**Input data**.

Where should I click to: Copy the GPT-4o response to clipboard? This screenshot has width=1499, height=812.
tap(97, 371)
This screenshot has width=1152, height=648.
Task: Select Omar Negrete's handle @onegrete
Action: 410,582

**Given instruction**.
Which lines in the entries above contain the string "height" (case-sensitive)? Pull out each of those lines and copy it in full.

**Answer to the task**.
Where should I click to: Copy the GPT-4o response to clipboard? This screenshot has width=1499, height=812.
This screenshot has width=1152, height=648.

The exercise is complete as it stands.